I like to make salad dressings on Sunday and Wednesday so they stay fresh. The Sunday dressing lasts me for three days, and the Wednesday dressing lasts for four days. Measure out the ounces of nuts and seeds (or avocado) you’re using in the recipe so you can then divide the full recipe according to the appropriate servings of nuts per day. So, if you are making the dressing for one person and you include four ounces of seeds and nuts, separate that dressing into four separate containers for use over the next four days. Your flaxseeds and four walnut halves with breakfast do not count in the one ounce of permitted seeds and nuts per day.

Dinner

Dinner begins with another salad, or raw vegetables with dip. A tomato-based salsa-type dip or hummus are the most favored choices. Try the low-calorie, high-nutrient dips and dressings featured in this book. If you used the soup as your salad dressing at lunch, use the nut- or seed-based salad dressing with dinner.

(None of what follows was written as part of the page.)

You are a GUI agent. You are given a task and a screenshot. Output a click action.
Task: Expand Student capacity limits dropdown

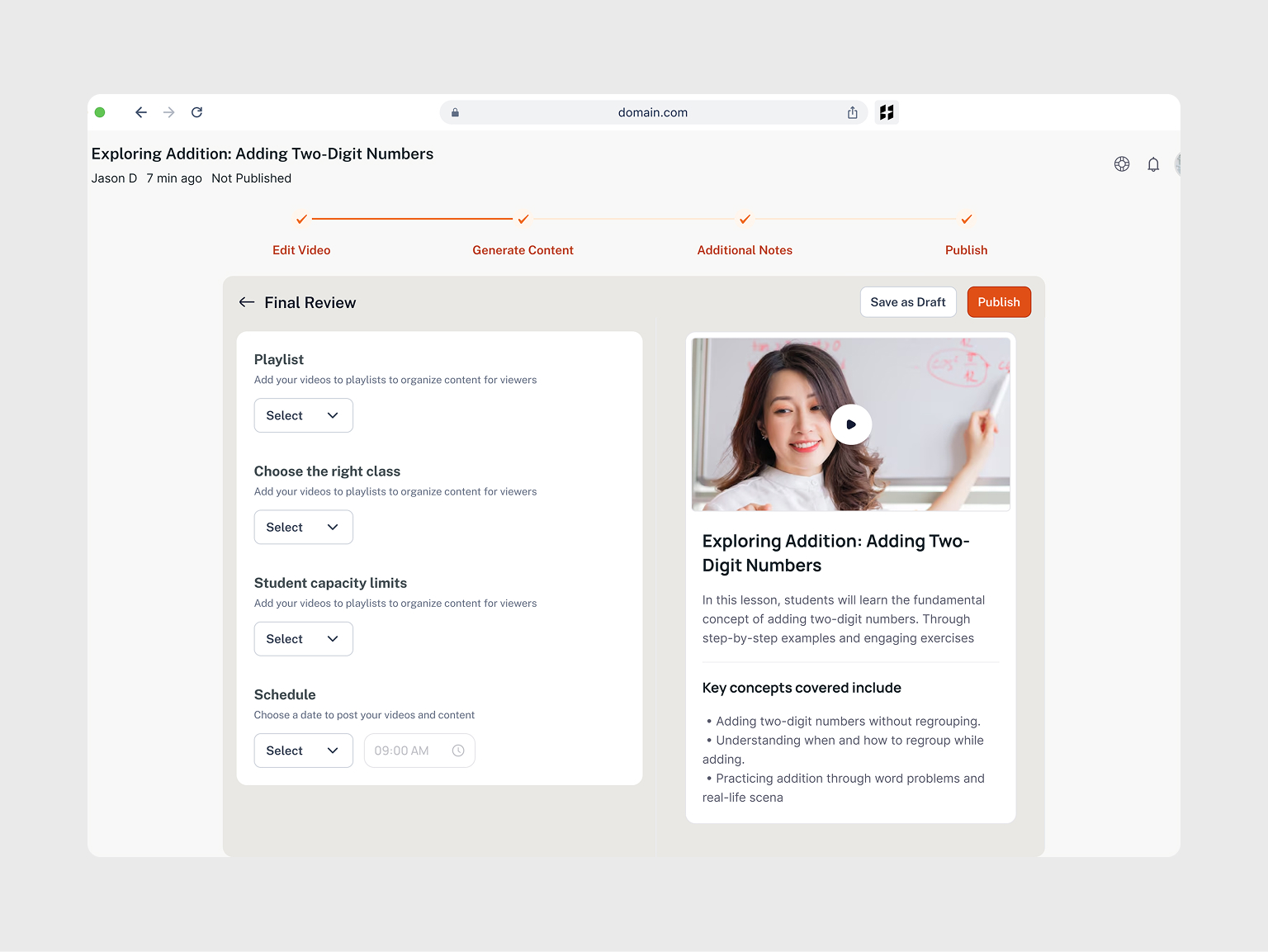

Always have a large plateful of steamed green vegetables with dinner. Choose from a wide variety of vegetables such as string beans, cabbage, bok choy, artichokes, brussels sprouts, kale, broccoli, and zucchini. Frozen vegetables can be used instead of fresh. The prototype diet is a large salad with a bowl of vegetable bean soup at lunch and a large salad with steamed greens at dinner, but you can switch the meals around. And if you’re not having soup with your meal, be sure to include some beans, either a bean dish or unsalted canned beans tossed on top of your salad.

A vegetable stew such as a ratatouille made with peppers, onions, tomatoes, and zucchini, and herbs or some grilled vegetables are options to eat after your dinner salad. A bean burger with sliced raw onion and tomato is another option, or if it is your fish night, have the salad, steamed greens, and a small piece of fish cooked with garlic, onions, and tomato.

Or eat a light dinner of salad and greens cooked with onions and mushrooms, with some beans scooped on top, and finish it off with a delectable sorbet for dessert. Frozen fruit whipped in a highpowered blender with some fresh fruit makes a delicious sorbet dessert treat. Or have a slice of melon or a bowl or berries.

You have now come to the end of your food allowance for the day. A good habit to adopt is to floss and clean your teeth at this point as a reminder to stay out of the kitchen and away from food the rest of the night.